Saturday, October 1, 2016

Let's Talk About Sex, Baby ... And Seventeenth Century Theatre

Yes! My totally grabby scandalous title brought you in! Read on, friends as I share my tipsily written, soberly edited thoughts on a seventeenth century spy, tinder and feminism. 

I recently watched the dress run of The Rover, probably the sexiest show currently on at the RSC. (If you don’t think that’s much of a statement, go check out Lucifer in a white catsuit, red lipstick and stilettos in Doctor Faustus at the Barbican, then come back to me. Elizabethan theatre is RAUNCHY.) 

It was very enjoyable. Aphra Behn, who wrote it, was one of the UK’s first professional female playwrights, when she wasn’t being a spy. She’s kind of like a seventeenth century John le Carre, except she wrote about far more universal and exciting things than international espionage: sex and travel, mostly. The play’s about three wealthy sisters who escape their brother’s restrictive watch to experience some fun and romance before facing the highly unromantic futures that have been laid out for them, which involve being shipped off to convents or into unwanted marriages. They disguise themselves as gypsies and join carnival season for one night of freedom, where they become entangled with three English travellers, who find the carnival equally new, exciting and foreign. 

The Rover © RSC

The whole play stinks of patriarchy, like most things from 1677 do. Amid the party atmosphere of the carnival, there are seriously solemn moments: one of the sisters has to not just forgive but pretty much laugh off two men who attempted to rape her (on separate occasions! in one day! And one of them goes on to marry her sister!), and the sisters all have to do exactly what their brother and father tell them. 

While that’s all important though, what I really want to convey here is how SEXY the show is. There’s sexy men, and sexy women, and sexy men having sex with sexy women, and sexy women having sex with sexy men, and sexy women having sex with unsexy men and skirts fly off and hands wander and everyone is just so excited to SEE EACHOTHER. It’s lovely! 

The Rover © RSC
As I sat and watched the scandal unfold, it felt terribly unfair to me that nearly 350 years later, such electric, excitable sexual adventure still feels like such a distant and fantastical notion. There’s something desperately numbing about watching people dance and kiss and argue and get so intensely entangled in each other, in a story that only takes place over 24 hours or so, and then go home and turn to the 21st century’s equivalent matchmaking tool - not carnival, but tinder. Masks and music and dance have given way to swiping through photos and forcing conversation with boring strangers on an app. 

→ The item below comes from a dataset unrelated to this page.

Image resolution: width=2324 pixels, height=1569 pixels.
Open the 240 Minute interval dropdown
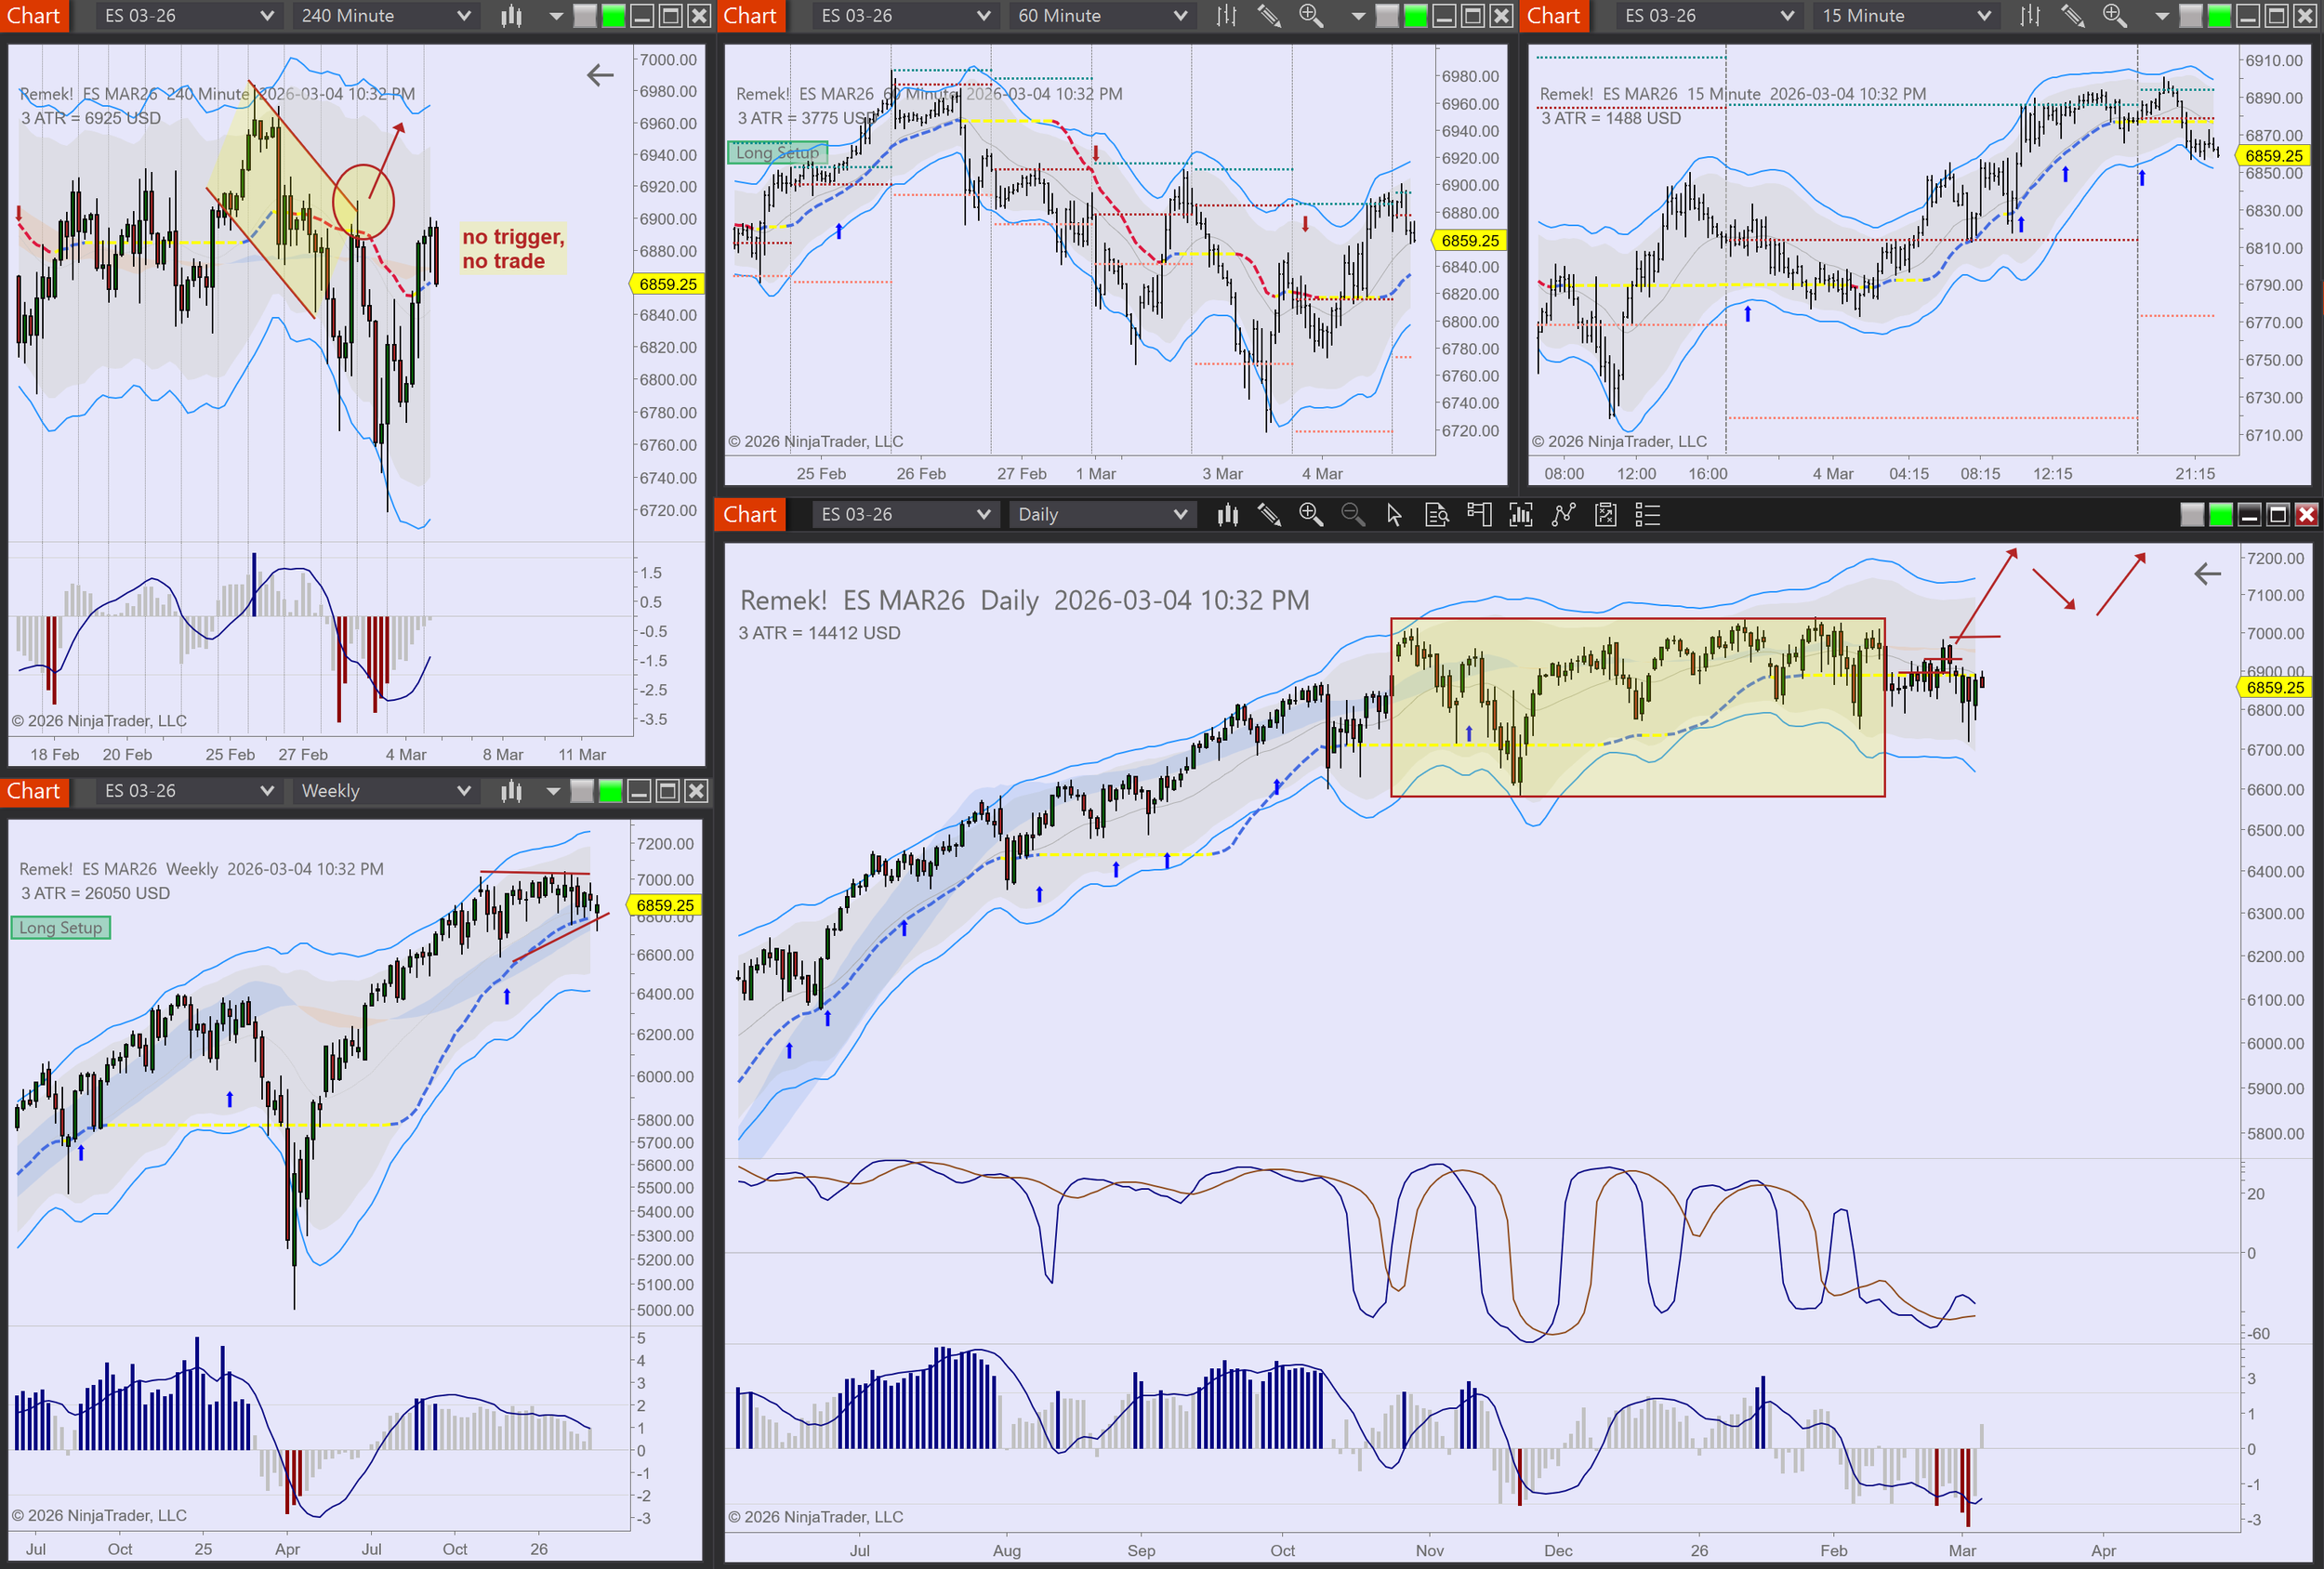point(386,16)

HOW CAN THIS HAVE HAPPENED? We’ve had lots of progress since 1677. Microwaves and shorts for women, to name but two examples. It is very much a good thing that I am not forced to marry anyone I don’t want to. This play makes it abundantly obvious that women in the seventeenth century found it just as unsavoury a prospect as we do today. It is good that women can now report rape as a crime, and men are punished - occasionally. AREN’T WE LUCKY. But all these marks of progress come with serious caveats. I may not have to marry anyone I don’t want to, but that’s not the case for many women and girls in the world. We might be able to report rape as a crime, but women still have to laugh off rape ‘jokes’ in many situations.  

Rather than joining a carnival and dancing round in masks, meeting people, taking in smells and sights and sounds and feeling physical attraction, we join Tinder or Grindr or Happn, and virtually bat off weirdos and consign ourselves to random onslaughts of dickpics. Technology has somehow allowed us to do away with physical connection, but keep the abuse and objectification. How can we have let this happen as a society? We’ve kept the sexual oppression, and LOST THE ACTUAL SEX?!?! 

© Vice
I don’t think I’m being over dramatic here. A study released last month showed that millenials (specifically young people aged 20-24), have less actual, in person, kissy touchy sex than previous generations. And I can believe it. I mean, how do you even connect with people these days? We don’t go outside! Even if we did, what would we do? Technology has splintered the media so much that there’s very little that EVERYONE connects over any more.There’s nowhere that EVERYONE IS. They’re not at carnivals, or speakeasies, or punk gigs or raves. They’re on the internet. (And while you CAN have sex over the internet, I’m going to stick my neck out here and say it’s not as fun.) And yet these extra miles and messages and apps between us all haven’t kept us any safer. Young women have a 30% chance of being sexually assaulted on university campuses. We’ve kept the dark, oppressive demons of centuries past and cast off the fun side. 

Watching this 1677 play in 2016, the poignant, relatable aspects are the violence, sinister control and revenge many of the men seek to affect on the women, while the lively sexual banter feels ludicrous and dated. IT SHOULD BE THE OTHER WAY AROUND. The crazily overt sexism should feel distant and antiquated, and the SEX, the CONNECTION and the CARNIVAL, should feel universal.